The BBF implementation can be evaluated too:

> ./bbfdetect FDDB-fold-01-jpg.txt ../samples/face <directory to actual image> | ./scdfmt.rb > <directory to output where evaluation script wants>/fold-01-out.txt

The generated graph:

Discrete ROC for BBF

You can compare the performance with the state of the art face detectors on FDDB website, at about 250 false positives, this implementation at 72.93% is 4.23% shorter than the best frontal face detector (SURF-Cascade Frontal, 77.16% detection rate). At around same false positives, OpenCV’s frontal face implemenation is at 45.18% detection rate, and the BBF implementation is at 66.27% detection rate with the same false positives.

What about the speed?

One reason why BBF implementation, despite its rather unimpressive accuracy, still provided in ccv is its speed. At the longest time, BBF implementation or more accurately, its derivative is the only one that can run semi-real time on modern JavaScript engines. Although there is no plan to port SCD implemenation to JavaScript, its native code performance is only twice as slow as BBF (OpenCV is about 3 times slower than BBF with single thread setup), thus, showing promising sign will eventually be on par or faster, and finally replace BBF implementation. This performance requires to run ./scddetect with default parameters (the parameters for FDDB run from 24x24 size, whereas the default parameters run from 48x48 size), and operating with grayscale images (load image with CCV_IO_GRAY | CCV_IO_ANY_FILE parameter).

> ./scddetect addams-family.png ../samples/face.sqlite3
total : 7 in time 381ms
> ./bbfdetect addams-family.png ../samples/face
total : 7 in time 182ms

With these parameters, we are obviously incurring some penalties elsewhere. At 190 false positives, SCD with 48x48 template and grayscale images has 71.41% detection rate, where as SCD with 24x24 template and color image has 72.11% detection rate. The BBF implementation has 65.11% detection rate at the same false positives.

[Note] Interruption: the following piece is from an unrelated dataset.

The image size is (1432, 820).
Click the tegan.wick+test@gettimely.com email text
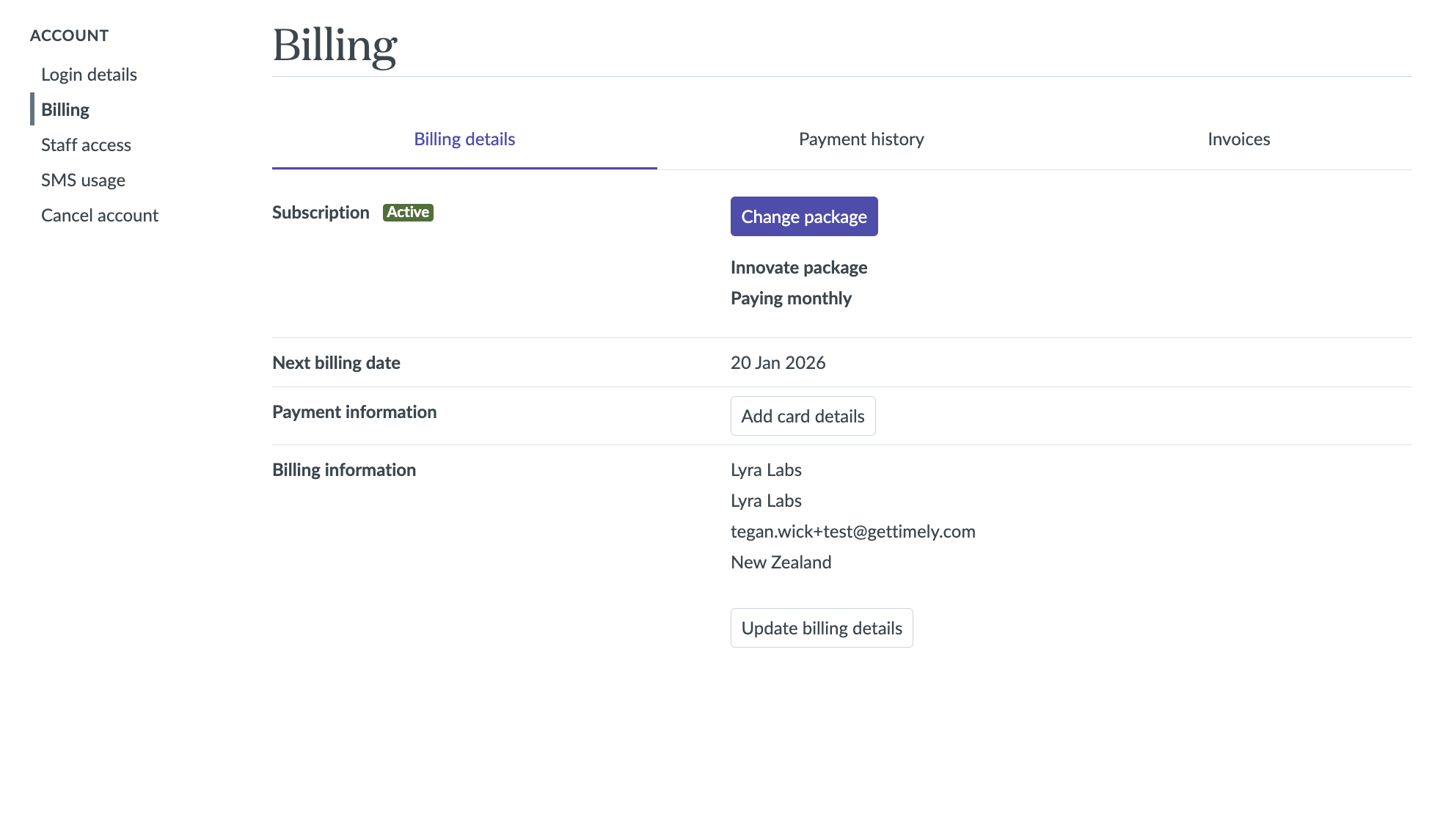852,532
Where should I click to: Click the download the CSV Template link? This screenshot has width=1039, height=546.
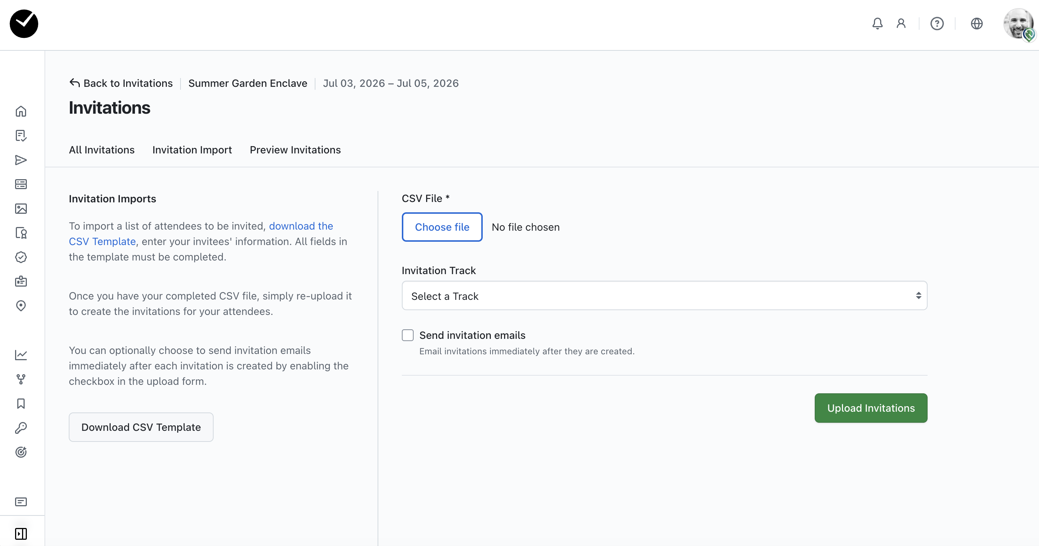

Discrete ROC for SCD in Fast Mode

How to train my own detector?

The vision community in the past a few years has generated plenty of open dataset, therefore, it is now possible to train a reasonable face detector (as shown by HeadHunter) with open dataset.

This face detector is trained on AFLW dataset: http://lrs.icg.tugraz.at/research/aflw/

A script ./aflw is provided to generate positive images from AFLW annotated original photos. But first, we need to generate a list of photos => faces rectangles.

AFLW dataset provided a SQLite file, therefore:

> sqlite3 aflw.sqlite
sqlite> .output outrect.txt
sqlite> .mode tabs
sqlite> SELECT filepath, x, y, w, h, roll, pitch, yaw FROM FaceImages, Faces, FacePose, FaceRect WHERE FaceImages.file_id = Faces.file_id AND Faces.face_id = FacePose.face_id AND Faces.face_id = FaceRect.face_id;
sqlite> .exit

Now, run ./aflw to generate the positive examples:

> ./aflw outrect.txt <directory to AFLW dataset>/data/flickr/ <output directory>

It will take a while to complete, but once it is done, you will see 16444 images in the output directory, both in grayscale and color.

Using find command to create both list of negative images for hard mining, and the list of positives:

> find <output directory for positive images> -name '*.png' > facepos.txt
> find <negative images collected from web> -name '*.jpg' > faceneg.txt

Training with scdcreate is full automatic, run:

> ./scdcreate --positive-list facepos.txt --background-list faceneg.txt --working-dir face.sqlite3 --negative-count 16444

It takes me about half day to finish training to 6-th classifier, and this is the depth used in ./samples/face.sqlite3.